«Der neue Bericht dokumentiert Irans skandalöse Verletzungen der Kinderrechte. Iran ist eines der wenigen Länder, das weiterhin jugendliche Straftäter hinrichtet, obwohl dies gegen das absolute Verbot verstösst, jemanden hinzurichten, der zum Zeitpunkt der Tat jünger als 18 Jahren war,» erklärt Patrick Walder, Verantwortlicher für den Bereich Todesstrafe bei Amnesty International Schweiz. «Trotz einer Justizreform liegt Iran weit hinter dem Rest der Welt zurück und behält Gesetze, die es erlauben selbst neunjährige Mädchen und 15-jährige Jungen zum Tod zu verurteilen.»
«Trotz einer Justizreform liegt Iran weit hinter dem Rest der Welt zurück und behält Gesetze, die es erlauben selbst neunjährige Mädchen und 15-jährige Jungen zum Tod zu verurteilen.» Patrick Walder, Verantwortlicher für den Bereich Todesstrafe bei Amnesty International Schweiz
In den letzten Jahren haben sich die iranischen Behörden mit Änderungen im Islamischen Strafrecht gebrüstet: Gerichte können demnach die Todesstrafe durch andere Strafen ersetzen, entscheidend ist ihre Einschätzung der Reife von jugendlichen Straftäterinnen und Straftäter. Diese Reform ist allerdings kein Grund zur Freude, im Gegenteil: sie bestätigt, dass der Iran weiterhin seine internationalen Verpflichtungen verletzt. Das Land hat vor mehr als zwanzig Jahren die Kinderrechtskonvention ratifiziert, die die Todesstrafe für jugendliche Straftäter verbietet.
Der Amnesty-Bericht «Growing up on death row: The death penalty and juvenile offenders», pdf, 110 Seiten dokumentiert 73 Hinrichtungen von jugendlichen Straftäterinnen und Straftätern im Iran in den Jahren 2005 bis 2015. Laut Uno-Angaben befinden sich zurzeit mindestens 160 Jugendliche im Todestrakt. Die tatsächlichen Zahlen sind vermutlich deutlich höher, doch Informationen über die Todesstrafe unterliegen im Iran meist der Geheimhaltung.

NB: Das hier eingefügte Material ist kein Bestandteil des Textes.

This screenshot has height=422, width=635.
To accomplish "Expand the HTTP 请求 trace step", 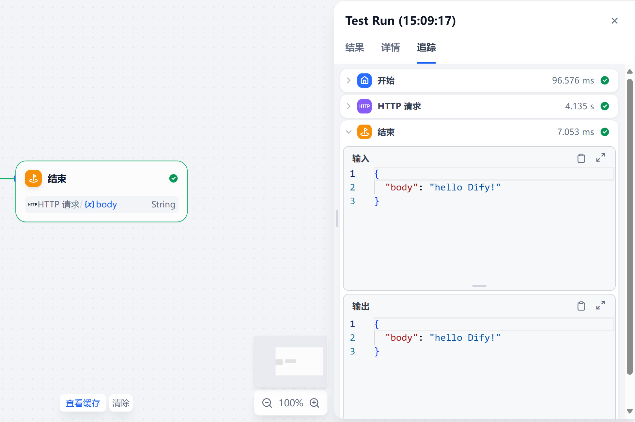I will [348, 106].
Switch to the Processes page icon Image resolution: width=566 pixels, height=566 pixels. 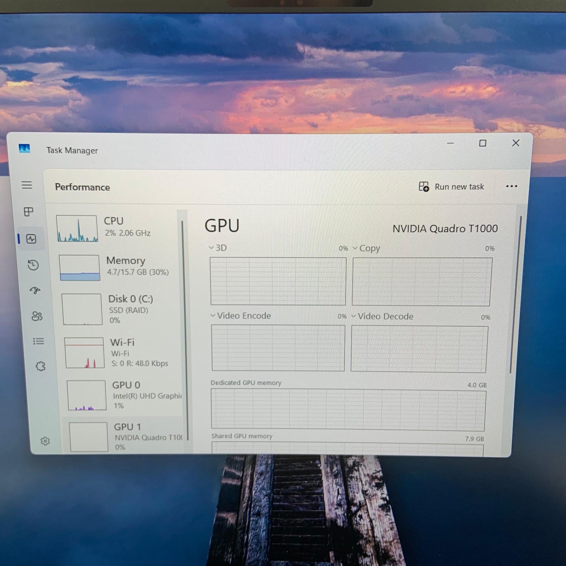pyautogui.click(x=28, y=212)
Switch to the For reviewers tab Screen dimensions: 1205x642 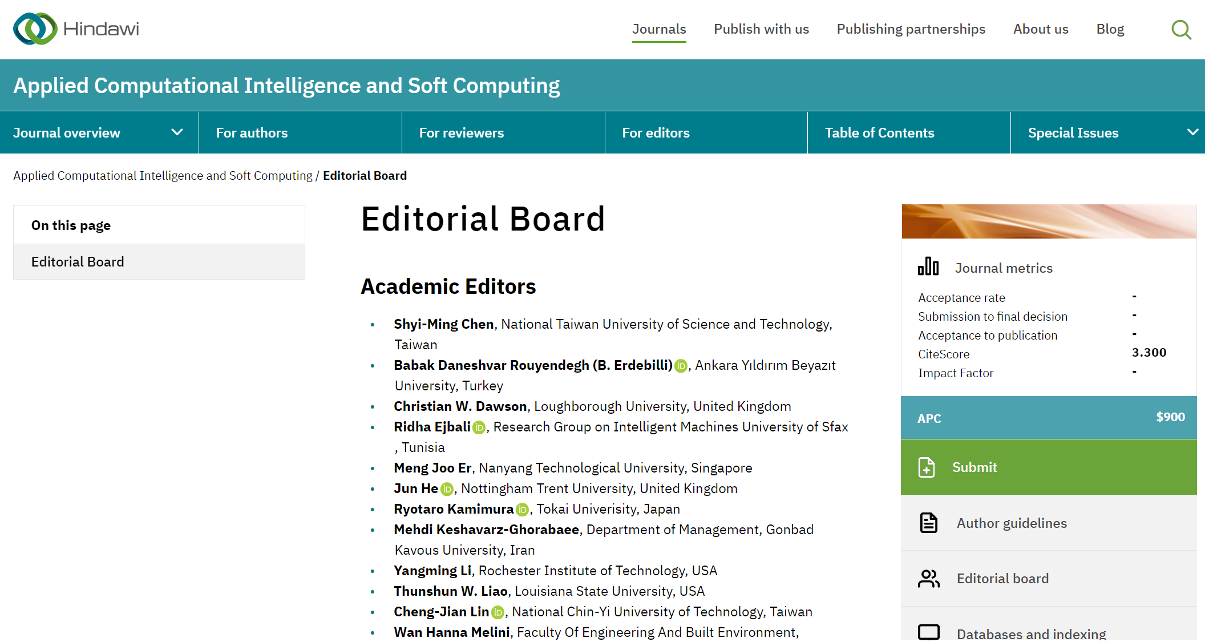coord(461,132)
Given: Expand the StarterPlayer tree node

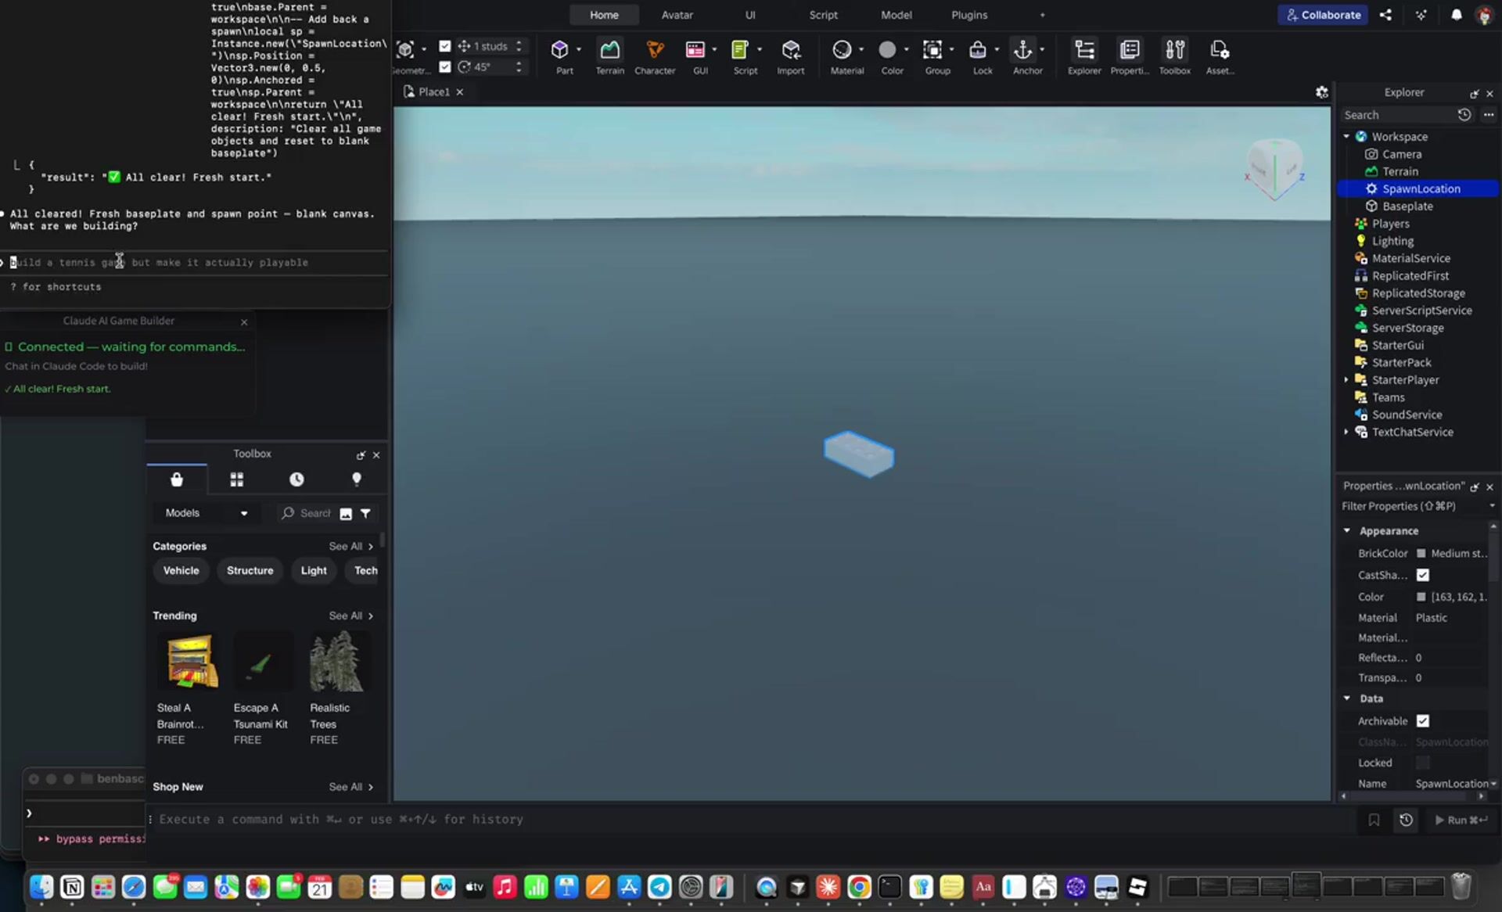Looking at the screenshot, I should click(1346, 380).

Amnesty dokumentiert im Bericht die Namen von 49 jugendlichen Straftätern, die auf ihre Hinrichtung warten, und die Namen der Gefängnisse, in denen sie einsitzen. Im Durchschnitt haben die Jugendlichen bereits sieben Jahre im Todestrakt verbracht. Einzelne sassen über zehn Jahre im Todesstrakt. In einigen Fällen wurden bereits Hinrichtungstermine festgesetzt und dann in letzter Minute wieder verschoben, was die Grausamkeit noch verschärft.
«Der Amnesty-Bericht zeigt ein erschreckendes Bild: Jugendliche Straftäter und Straftäterinnen sitzen jahrelang im Todestrakt, sie werden ihres Lebens beraubt und sie werden oft in unfairen Verfahren zum Tod verurteilt, beispielsweise aufgrund von unter Folter erzwungenen Geständnissen.»
Fatima Salbehi wurde im Oktober 2015 hingerichtet, weil sie ihren Ehemann getötet hatte, mit dem sie im Alter von 16 Jahren zwangsverheiratet wurde. Ihr Todesurteil war in einem neuen Verfahren bestätigt worden, das nur wenige Stunden dauerte und bei dem sich die psychologischen Untersuchungen auf ein paar wenige Fragen beschränkte, wie zum Beispiel ob sie bete oder religiöse Bücher gelesen habe.
Viele Länder nehmen zurzeit wieder diplomatische Beziehungen mit dem Iran auf. Amnesty International fordert diese Staaten auf, ihre Verbindungen zu nutzen und die iranischen Behörden aufzufordern, sämtliche Todesurteile von jugendlichen Straftätern in Haftstrafen umzuwandeln.